C’est vrai que par rapport à certains collègues que je respecte beaucoup, je pense que j’ai un défaut : j’aime être comprise, c’est un vrai défaut ! (rires)
Je comprends très bien que l’on soit dans ce rapport à l’indicible au mystérieux, à ce qu’on ne peut pas dire finalement et que ça se transpose poétiquement. Après il y a des marges d’étanchéité qui n’ont pas beaucoup d’intérêt ou une forme de complaisance dans l’hermétisme, auquel je ne suis pas très sensible.
Ce que j’aime vraiment quand j’enseigne, même avec mes danseurs, c’est tenter d’ouvrir des horizons, tenter de créer de la compréhension mutuelle, tenter de créer de zones de partage sensible. Je suis plus dans le partage et dans l’échange, dans l’enrichissement des uns avec les autres.
Laurent P. pour Passeurs de danse : Est-ce qu’il y a d’autres personnalités, des grands pédagogues, des artistes qui t’ont marquée ?
Dominique Hervieu : Alwïn Nikolais parce que c’est une exigence incroyable dans la pratique de danseurs,
Il a crée un mode de transmission, une école. J’aime bien cette idée de faire école.
Et il y a un moment où un vocabulaire de danse, un style induisent un mode très original de transmission. Et c’est le cas de tous ceux qui font école c’est-à-dire Alwïn Nikolais, dans son sillage Carolyn Carlson qui est une très grande pédagogue, Merce Cunningham. Ils font école et cela pour moi c’est très important.
Et du coup ils ont un rapport à leur matière qui est extrêmement analytique et qui permet une mise en jeu sensible, directe. Dans ma pratique j’analyse, plus je suis dans un rapport presque scientifique à la matière et plus j’ouvre des possibilités de réappropriation et j’adore ça !
Pierre Boulez est aussi un grand pédagogue qui m’a énormément influencée.
J’ai assisté à l’âge de 20 ans à tous ses cours à la Chartreuse à Avignon et il y avait une espèce de simplicité et de concrétude. Quand il enseigne la direction d’orchestre, la hauteur des gestes est liée à ce qu’on entend, écoute. Il y a un rapport entre la sensorialité et l’efficacité du geste et la capacité de transmettre qui est d’une simplicité et d’une limpidité incroyables et d’une sophistication et d’une justesse qui est une très grande leçon de transmission.
Laurent P. pour Passeurs de danse : Et alors quels seraient pour toi les moyens, les outils pour passer ?
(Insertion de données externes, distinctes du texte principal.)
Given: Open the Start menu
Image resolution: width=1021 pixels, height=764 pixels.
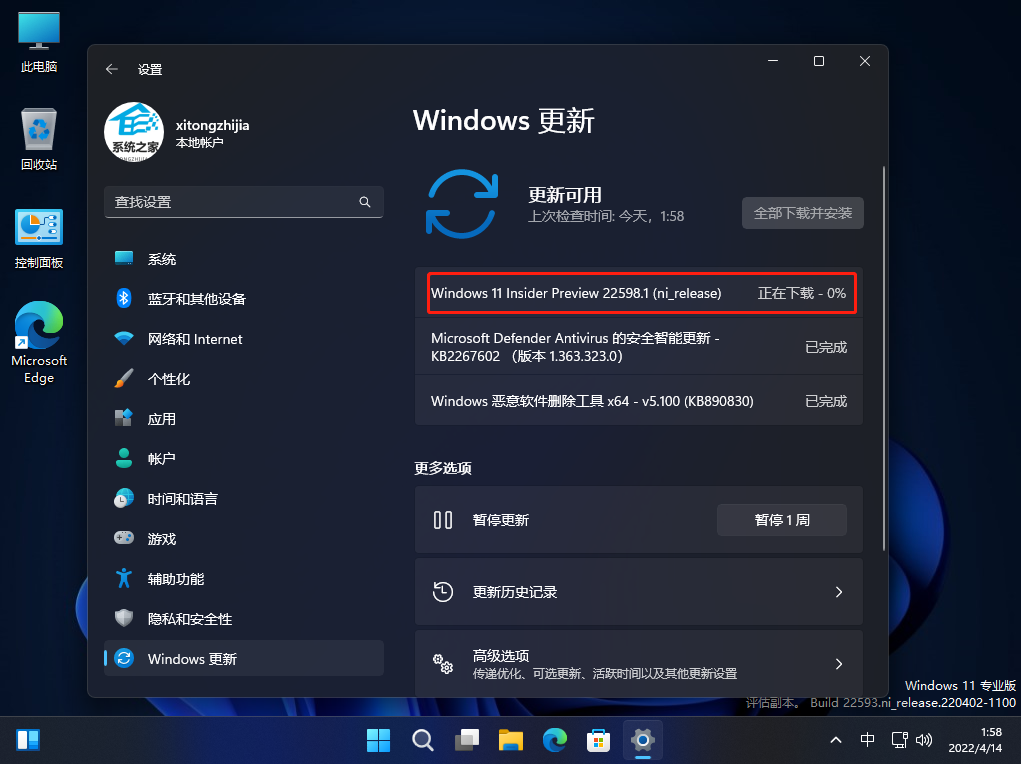Looking at the screenshot, I should click(378, 740).
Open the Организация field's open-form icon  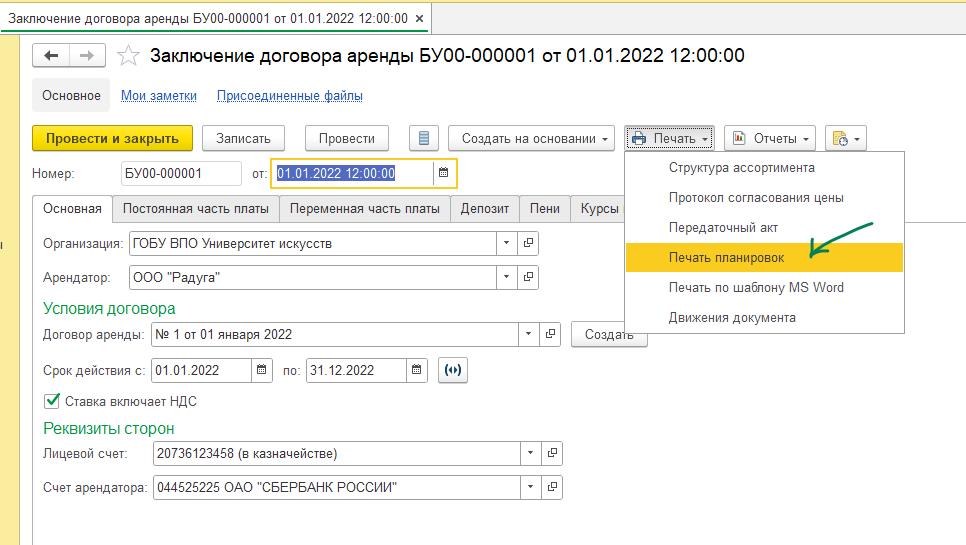click(x=529, y=243)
Dominique Hervieu : Je pense que le plus beau c’est la rencontre humaine, avant tout !
Sinon beaucoup de formes sont possibles.
Il y a des formes festives que l’on a eu souvent tendance à dénigrer mais cela reste quand même la forme la plus archaïque, qui met en valeur des notions humanistes très fortes telles que l”échange, le partage, la joie, l’enthousiasme.
Et après évidemment, il y a aujourd’hui les nouvelles technologies et Internet notamment qui favorise une réelle démocratisation de l’information en permettant par exemple un accès aux œuvres de grands maîtres… Qui est Alwïn Nikolais ? Qui est Merce Cunningham ?
La culture des œuvres, c’est très important.
A mon sens l’essentiel est bien de résister au virtuel en l’intégrant et en lui donnant toutes ses lettres de noblesse, toute sa force, en pleine complémentarité avec le rapport humain.